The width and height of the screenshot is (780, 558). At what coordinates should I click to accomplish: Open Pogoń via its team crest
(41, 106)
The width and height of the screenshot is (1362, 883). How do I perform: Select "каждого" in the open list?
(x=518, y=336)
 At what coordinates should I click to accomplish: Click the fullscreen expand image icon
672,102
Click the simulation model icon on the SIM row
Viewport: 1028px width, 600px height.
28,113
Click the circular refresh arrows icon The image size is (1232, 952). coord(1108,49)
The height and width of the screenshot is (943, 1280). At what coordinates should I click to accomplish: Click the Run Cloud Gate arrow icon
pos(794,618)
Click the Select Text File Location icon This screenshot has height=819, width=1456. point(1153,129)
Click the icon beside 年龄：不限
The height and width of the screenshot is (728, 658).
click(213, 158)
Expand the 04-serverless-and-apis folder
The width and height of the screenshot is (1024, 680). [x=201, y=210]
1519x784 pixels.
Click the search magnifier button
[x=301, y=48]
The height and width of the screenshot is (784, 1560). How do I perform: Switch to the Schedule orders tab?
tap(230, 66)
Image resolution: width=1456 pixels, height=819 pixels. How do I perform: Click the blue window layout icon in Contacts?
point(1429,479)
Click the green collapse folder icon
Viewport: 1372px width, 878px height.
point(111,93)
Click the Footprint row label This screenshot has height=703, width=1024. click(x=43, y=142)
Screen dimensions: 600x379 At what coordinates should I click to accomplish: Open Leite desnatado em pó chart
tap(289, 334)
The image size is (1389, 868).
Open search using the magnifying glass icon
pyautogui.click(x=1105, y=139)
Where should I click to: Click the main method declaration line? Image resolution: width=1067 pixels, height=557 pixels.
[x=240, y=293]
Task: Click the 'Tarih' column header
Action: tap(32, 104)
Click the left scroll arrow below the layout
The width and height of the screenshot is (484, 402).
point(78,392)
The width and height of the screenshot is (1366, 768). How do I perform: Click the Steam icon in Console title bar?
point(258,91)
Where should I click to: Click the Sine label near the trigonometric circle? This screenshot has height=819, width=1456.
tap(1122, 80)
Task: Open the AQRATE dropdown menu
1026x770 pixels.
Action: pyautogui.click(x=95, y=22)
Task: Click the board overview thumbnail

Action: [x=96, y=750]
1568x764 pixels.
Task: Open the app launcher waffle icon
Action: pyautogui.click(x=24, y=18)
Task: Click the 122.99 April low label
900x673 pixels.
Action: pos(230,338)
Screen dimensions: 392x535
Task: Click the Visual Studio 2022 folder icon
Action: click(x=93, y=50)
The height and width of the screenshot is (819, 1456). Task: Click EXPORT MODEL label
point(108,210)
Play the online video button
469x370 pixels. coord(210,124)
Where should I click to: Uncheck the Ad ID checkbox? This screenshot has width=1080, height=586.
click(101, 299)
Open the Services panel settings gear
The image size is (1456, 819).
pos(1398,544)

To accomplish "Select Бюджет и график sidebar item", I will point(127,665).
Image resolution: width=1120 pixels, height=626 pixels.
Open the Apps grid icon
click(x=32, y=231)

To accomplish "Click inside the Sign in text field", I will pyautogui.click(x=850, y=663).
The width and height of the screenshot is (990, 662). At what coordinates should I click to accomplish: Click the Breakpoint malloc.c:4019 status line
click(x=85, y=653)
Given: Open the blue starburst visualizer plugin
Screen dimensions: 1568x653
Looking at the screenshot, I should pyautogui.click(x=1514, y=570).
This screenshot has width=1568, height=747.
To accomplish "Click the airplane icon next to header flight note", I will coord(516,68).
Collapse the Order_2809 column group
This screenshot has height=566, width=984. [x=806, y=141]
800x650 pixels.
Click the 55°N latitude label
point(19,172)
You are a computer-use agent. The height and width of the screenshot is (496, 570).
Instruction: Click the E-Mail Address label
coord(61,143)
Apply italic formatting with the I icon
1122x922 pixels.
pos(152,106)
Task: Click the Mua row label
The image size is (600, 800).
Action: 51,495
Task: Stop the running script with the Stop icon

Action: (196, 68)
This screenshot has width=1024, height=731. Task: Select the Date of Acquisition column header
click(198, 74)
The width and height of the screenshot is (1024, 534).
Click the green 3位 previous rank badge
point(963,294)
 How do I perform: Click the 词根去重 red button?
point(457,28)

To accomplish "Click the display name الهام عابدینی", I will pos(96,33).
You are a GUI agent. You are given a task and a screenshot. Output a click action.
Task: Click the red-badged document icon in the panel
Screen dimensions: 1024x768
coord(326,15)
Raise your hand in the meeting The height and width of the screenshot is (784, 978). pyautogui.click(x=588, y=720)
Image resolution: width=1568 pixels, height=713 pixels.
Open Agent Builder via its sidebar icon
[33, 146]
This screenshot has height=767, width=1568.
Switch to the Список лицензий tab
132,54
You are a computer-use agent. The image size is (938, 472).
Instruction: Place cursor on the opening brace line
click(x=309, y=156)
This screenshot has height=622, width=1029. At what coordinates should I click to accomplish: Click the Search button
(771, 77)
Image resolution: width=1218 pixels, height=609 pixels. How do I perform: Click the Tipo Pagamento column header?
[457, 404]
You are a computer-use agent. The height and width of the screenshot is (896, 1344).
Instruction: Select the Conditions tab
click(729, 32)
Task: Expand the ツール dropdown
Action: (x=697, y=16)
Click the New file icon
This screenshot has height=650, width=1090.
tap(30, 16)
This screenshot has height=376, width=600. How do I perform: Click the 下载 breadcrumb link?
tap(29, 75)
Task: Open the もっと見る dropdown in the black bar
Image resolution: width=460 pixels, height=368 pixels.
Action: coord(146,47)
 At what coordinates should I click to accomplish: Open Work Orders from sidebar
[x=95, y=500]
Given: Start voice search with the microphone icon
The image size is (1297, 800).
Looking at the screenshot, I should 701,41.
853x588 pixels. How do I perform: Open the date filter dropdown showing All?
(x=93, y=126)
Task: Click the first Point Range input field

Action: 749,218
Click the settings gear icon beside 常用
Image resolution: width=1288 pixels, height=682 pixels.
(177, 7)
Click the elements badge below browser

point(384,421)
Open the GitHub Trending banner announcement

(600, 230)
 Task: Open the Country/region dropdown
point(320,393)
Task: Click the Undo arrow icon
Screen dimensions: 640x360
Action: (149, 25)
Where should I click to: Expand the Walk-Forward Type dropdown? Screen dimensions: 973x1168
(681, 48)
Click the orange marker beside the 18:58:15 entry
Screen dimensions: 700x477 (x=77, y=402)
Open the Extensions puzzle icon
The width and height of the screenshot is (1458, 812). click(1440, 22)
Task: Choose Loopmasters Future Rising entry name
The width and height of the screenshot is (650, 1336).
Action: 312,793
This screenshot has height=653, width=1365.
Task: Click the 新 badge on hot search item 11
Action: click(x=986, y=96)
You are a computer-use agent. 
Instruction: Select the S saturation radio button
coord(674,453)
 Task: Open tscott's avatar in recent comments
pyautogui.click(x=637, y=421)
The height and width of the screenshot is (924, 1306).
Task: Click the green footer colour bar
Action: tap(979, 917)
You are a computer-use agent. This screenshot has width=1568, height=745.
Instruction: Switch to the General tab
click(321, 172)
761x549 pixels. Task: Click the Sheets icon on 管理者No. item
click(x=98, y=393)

▸ **Written task**
Copy the rows above verbatim.

▸ **Expected answer**
The width and height of the screenshot is (780, 558). At what coordinates should I click to accomplish: Open Pogoń via its team crest
(41, 106)
The width and height of the screenshot is (1362, 883). How do I perform: Select "каждого" in the open list?
(x=518, y=336)
 At what coordinates should I click to accomplish: Click the fullscreen expand image icon
672,102
Click the simulation model icon on the SIM row
Viewport: 1028px width, 600px height.
28,113
Click the circular refresh arrows icon The image size is (1232, 952). coord(1108,49)
The height and width of the screenshot is (943, 1280). At what coordinates should I click to accomplish: Click the Run Cloud Gate arrow icon
pos(794,618)
Click the Select Text File Location icon This screenshot has height=819, width=1456. point(1153,129)
Click the icon beside 年龄：不限
The height and width of the screenshot is (728, 658).
click(213, 158)
Expand the 04-serverless-and-apis folder
The width and height of the screenshot is (1024, 680). [x=201, y=210]
1519x784 pixels.
Click the search magnifier button
[x=301, y=48]
The height and width of the screenshot is (784, 1560). How do I perform: Switch to the Schedule orders tab?
tap(230, 66)
Image resolution: width=1456 pixels, height=819 pixels. How do I perform: Click the blue window layout icon in Contacts?
point(1429,479)
Click the green collapse folder icon
Viewport: 1372px width, 878px height.
point(111,93)
Click the Footprint row label This screenshot has height=703, width=1024. click(x=43, y=142)
Screen dimensions: 600x379 At what coordinates should I click to accomplish: Open Leite desnatado em pó chart
tap(289, 334)
The image size is (1389, 868).
Open search using the magnifying glass icon
pyautogui.click(x=1105, y=139)
Where should I click to: Click the main method declaration line? Image resolution: width=1067 pixels, height=557 pixels.
[x=240, y=293]
Task: Click the 'Tarih' column header
Action: tap(32, 104)
Click the left scroll arrow below the layout
The width and height of the screenshot is (484, 402).
point(78,392)
The width and height of the screenshot is (1366, 768). How do I perform: Click the Steam icon in Console title bar?
point(258,91)
Where should I click to: Click the Sine label near the trigonometric circle? This screenshot has height=819, width=1456.
tap(1122, 80)
Task: Open the AQRATE dropdown menu
1026x770 pixels.
Action: pyautogui.click(x=95, y=22)
Task: Click the board overview thumbnail

Action: [x=96, y=750]
1568x764 pixels.
Task: Open the app launcher waffle icon
Action: pyautogui.click(x=24, y=18)
Task: Click the 122.99 April low label
900x673 pixels.
Action: pos(230,338)
Screen dimensions: 392x535
Task: Click the Visual Studio 2022 folder icon
Action: click(x=93, y=50)
The height and width of the screenshot is (819, 1456). Task: Click EXPORT MODEL label
point(108,210)
Play the online video button
469x370 pixels. coord(210,124)
Where should I click to: Uncheck the Ad ID checkbox? This screenshot has width=1080, height=586.
click(101, 299)
Open the Services panel settings gear
The image size is (1456, 819).
pos(1398,544)

To accomplish "Select Бюджет и график sidebar item", I will point(127,665).
Image resolution: width=1120 pixels, height=626 pixels.
Open the Apps grid icon
click(x=32, y=231)

To accomplish "Click inside the Sign in text field", I will pyautogui.click(x=850, y=663).
The width and height of the screenshot is (990, 662). At what coordinates should I click to accomplish: Click the Breakpoint malloc.c:4019 status line
click(x=85, y=653)
Given: Open the blue starburst visualizer plugin
Screen dimensions: 1568x653
Looking at the screenshot, I should pyautogui.click(x=1514, y=570).
This screenshot has width=1568, height=747.
To accomplish "Click the airplane icon next to header flight note", I will coord(516,68).
Collapse the Order_2809 column group
This screenshot has height=566, width=984. [x=806, y=141]
800x650 pixels.
Click the 55°N latitude label
point(19,172)
You are a computer-use agent. The height and width of the screenshot is (496, 570).
Instruction: Click the E-Mail Address label
coord(61,143)
Apply italic formatting with the I icon
1122x922 pixels.
pos(152,106)
Task: Click the Mua row label
The image size is (600, 800).
Action: 51,495
Task: Stop the running script with the Stop icon

Action: (196, 68)
This screenshot has width=1024, height=731. Task: Select the Date of Acquisition column header
click(198, 74)
The width and height of the screenshot is (1024, 534).
Click the green 3位 previous rank badge
point(963,294)
 How do I perform: Click the 词根去重 red button?
point(457,28)

To accomplish "Click the display name الهام عابدینی", I will pos(96,33).
You are a GUI agent. You are given a task and a screenshot. Output a click action.
Task: Click the red-badged document icon in the panel
Screen dimensions: 1024x768
coord(326,15)
Raise your hand in the meeting The height and width of the screenshot is (784, 978). pyautogui.click(x=588, y=720)
Image resolution: width=1568 pixels, height=713 pixels.
Open Agent Builder via its sidebar icon
[33, 146]
This screenshot has height=767, width=1568.
Switch to the Список лицензий tab
132,54
You are a computer-use agent. The image size is (938, 472).
Instruction: Place cursor on the opening brace line
click(x=309, y=156)
This screenshot has height=622, width=1029. At what coordinates should I click to accomplish: Click the Search button
(771, 77)
Image resolution: width=1218 pixels, height=609 pixels. How do I perform: Click the Tipo Pagamento column header?
[457, 404]
You are a computer-use agent. The height and width of the screenshot is (896, 1344).
Instruction: Select the Conditions tab
click(729, 32)
Task: Expand the ツール dropdown
Action: (x=697, y=16)
Click the New file icon
This screenshot has height=650, width=1090.
tap(30, 16)
This screenshot has height=376, width=600. How do I perform: Click the 下载 breadcrumb link?
tap(29, 75)
Task: Open the もっと見る dropdown in the black bar
Image resolution: width=460 pixels, height=368 pixels.
Action: coord(146,47)
 At what coordinates should I click to accomplish: Open Work Orders from sidebar
[x=95, y=500]
Given: Start voice search with the microphone icon
The image size is (1297, 800).
Looking at the screenshot, I should 701,41.
853x588 pixels. How do I perform: Open the date filter dropdown showing All?
(x=93, y=126)
Task: Click the first Point Range input field

Action: 749,218
Click the settings gear icon beside 常用
Image resolution: width=1288 pixels, height=682 pixels.
(177, 7)
Click the elements badge below browser

point(384,421)
Open the GitHub Trending banner announcement

(600, 230)
 Task: Open the Country/region dropdown
point(320,393)
Task: Click the Undo arrow icon
Screen dimensions: 640x360
Action: (149, 25)
Where should I click to: Expand the Walk-Forward Type dropdown? Screen dimensions: 973x1168
(681, 48)
Click the orange marker beside the 18:58:15 entry
Screen dimensions: 700x477 (x=77, y=402)
Open the Extensions puzzle icon
The width and height of the screenshot is (1458, 812). click(1440, 22)
Task: Choose Loopmasters Future Rising entry name
The width and height of the screenshot is (650, 1336).
Action: 312,793
This screenshot has height=653, width=1365.
Task: Click the 新 badge on hot search item 11
Action: click(x=986, y=96)
You are a computer-use agent. 
Instruction: Select the S saturation radio button
coord(674,453)
 Task: Open tscott's avatar in recent comments
pyautogui.click(x=637, y=421)
The height and width of the screenshot is (924, 1306).
Task: Click the green footer colour bar
Action: tap(979, 917)
You are a computer-use agent. This screenshot has width=1568, height=745.
Instruction: Switch to the General tab
click(321, 172)
761x549 pixels. Task: Click the Sheets icon on 管理者No. item
click(x=98, y=393)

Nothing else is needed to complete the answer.